Prompt: Convert the listing into a numbered list, running from the line with "Given: Close window using red title bar X" to the line with "Action: tap(1343, 307)", leaving out blank lines and pictures.

■ ■ ■ ■ ■

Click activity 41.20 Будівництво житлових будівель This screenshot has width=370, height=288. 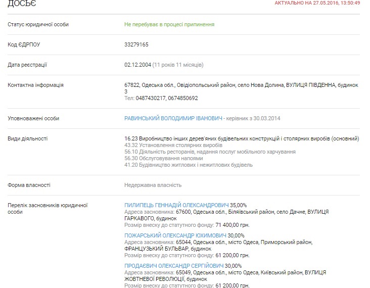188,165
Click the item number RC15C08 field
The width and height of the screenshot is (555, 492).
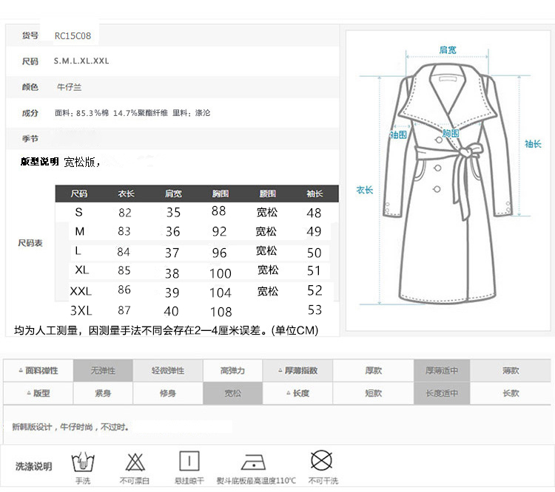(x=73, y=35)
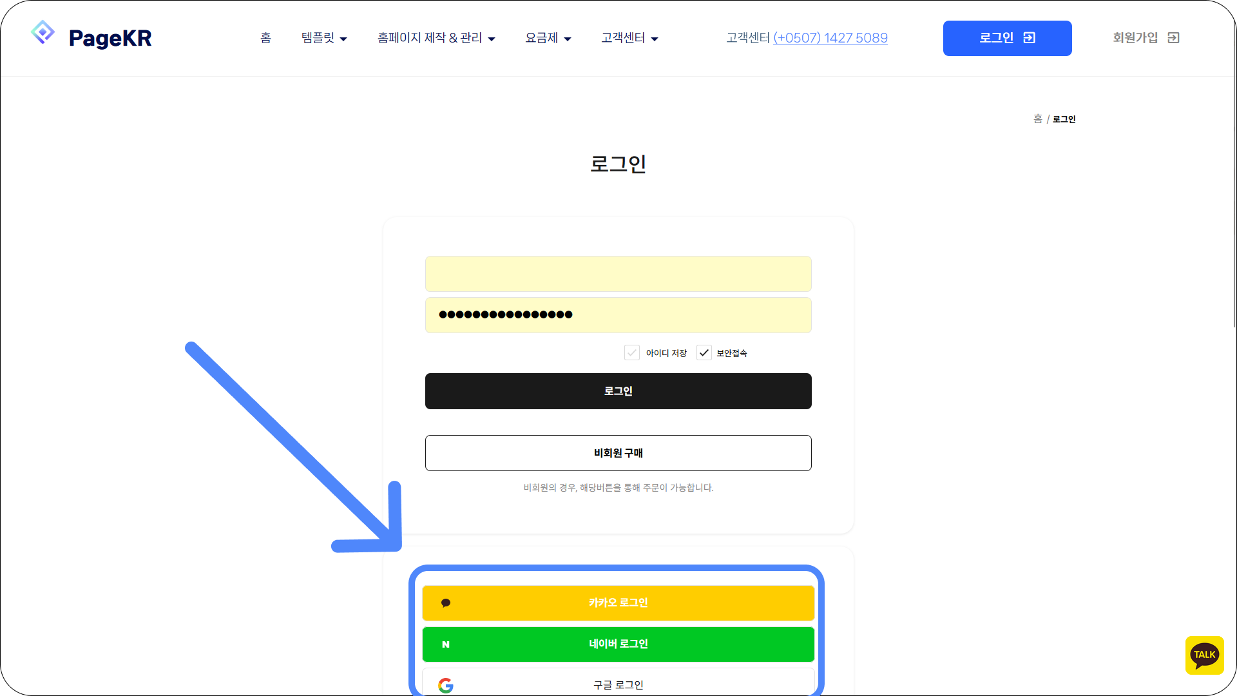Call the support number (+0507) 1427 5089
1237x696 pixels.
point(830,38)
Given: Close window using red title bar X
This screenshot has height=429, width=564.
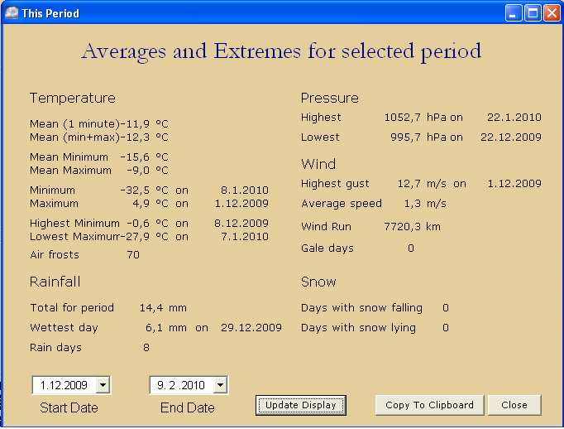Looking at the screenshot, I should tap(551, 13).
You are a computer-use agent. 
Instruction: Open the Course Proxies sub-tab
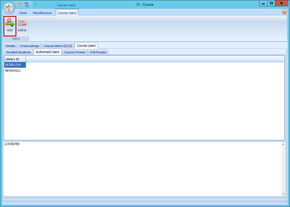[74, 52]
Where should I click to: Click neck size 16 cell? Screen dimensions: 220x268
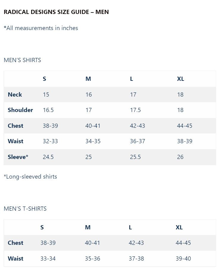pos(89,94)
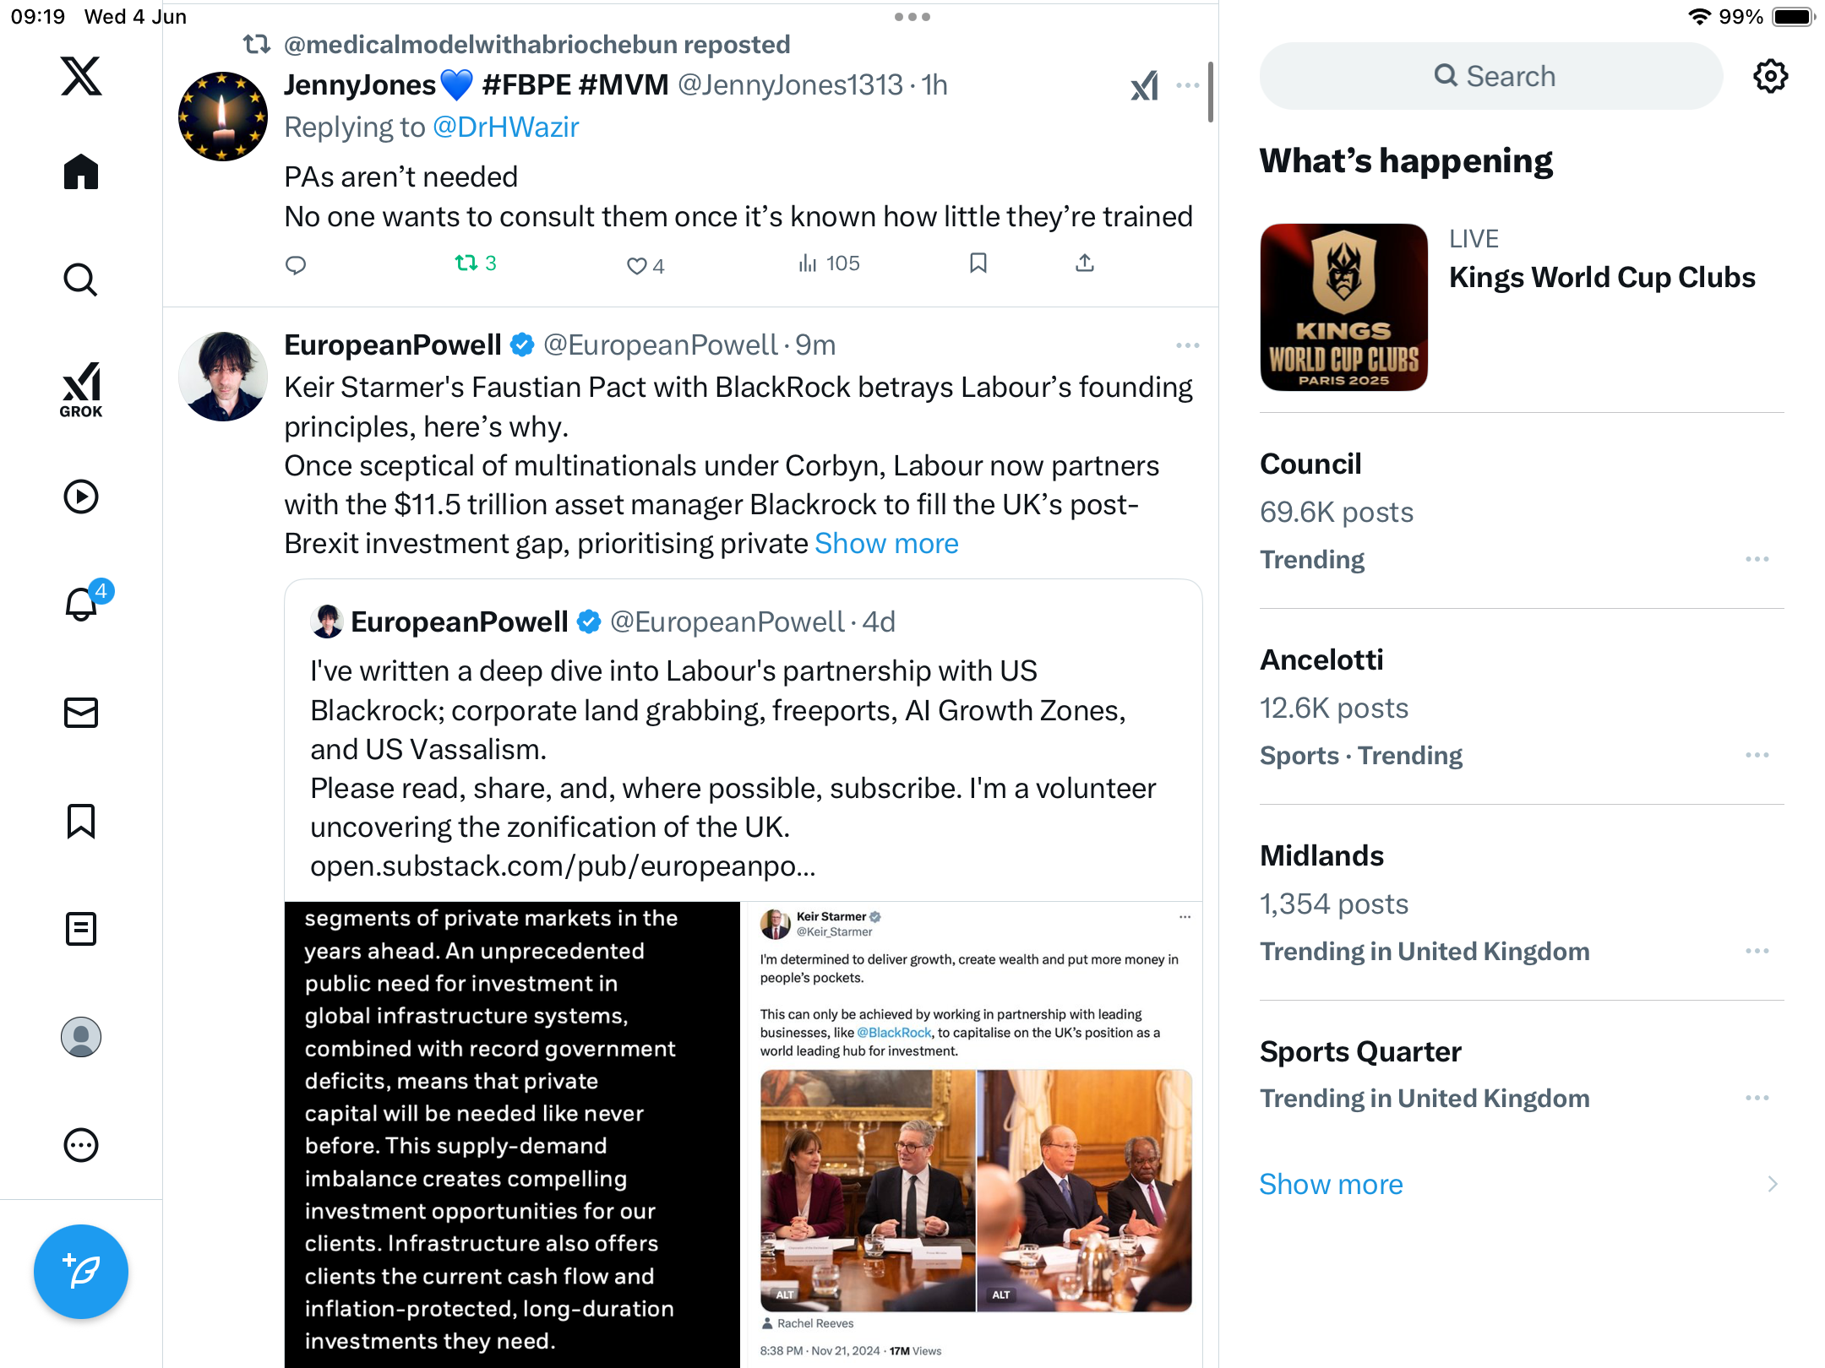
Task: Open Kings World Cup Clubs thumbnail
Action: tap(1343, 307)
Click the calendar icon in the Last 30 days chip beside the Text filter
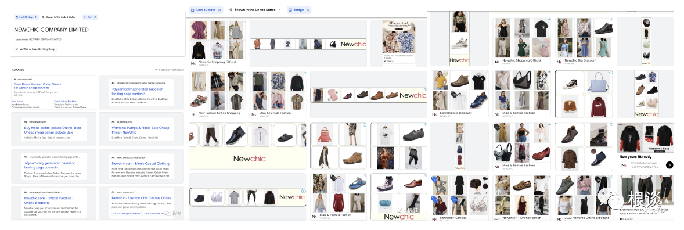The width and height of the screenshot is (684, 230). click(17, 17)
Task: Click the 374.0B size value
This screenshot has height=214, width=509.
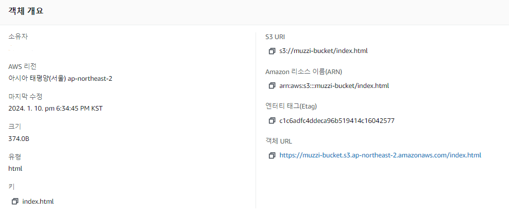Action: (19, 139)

■ ■ ■ ■ ■

Answer to this task:
1. Given: Close window using red title bar X
2. This screenshot has height=429, width=564.
3. Looking at the screenshot, I should tap(551, 13).
4. You are a computer-use agent. 
5. Instruction: Open the Course Proxies sub-tab
6. [74, 52]
7. Where should I click to: Click neck size 16 cell? Screen dimensions: 220x268
8. pos(89,94)
9. Task: Open Kings World Cup Clubs thumbnail
10. Action: tap(1343, 307)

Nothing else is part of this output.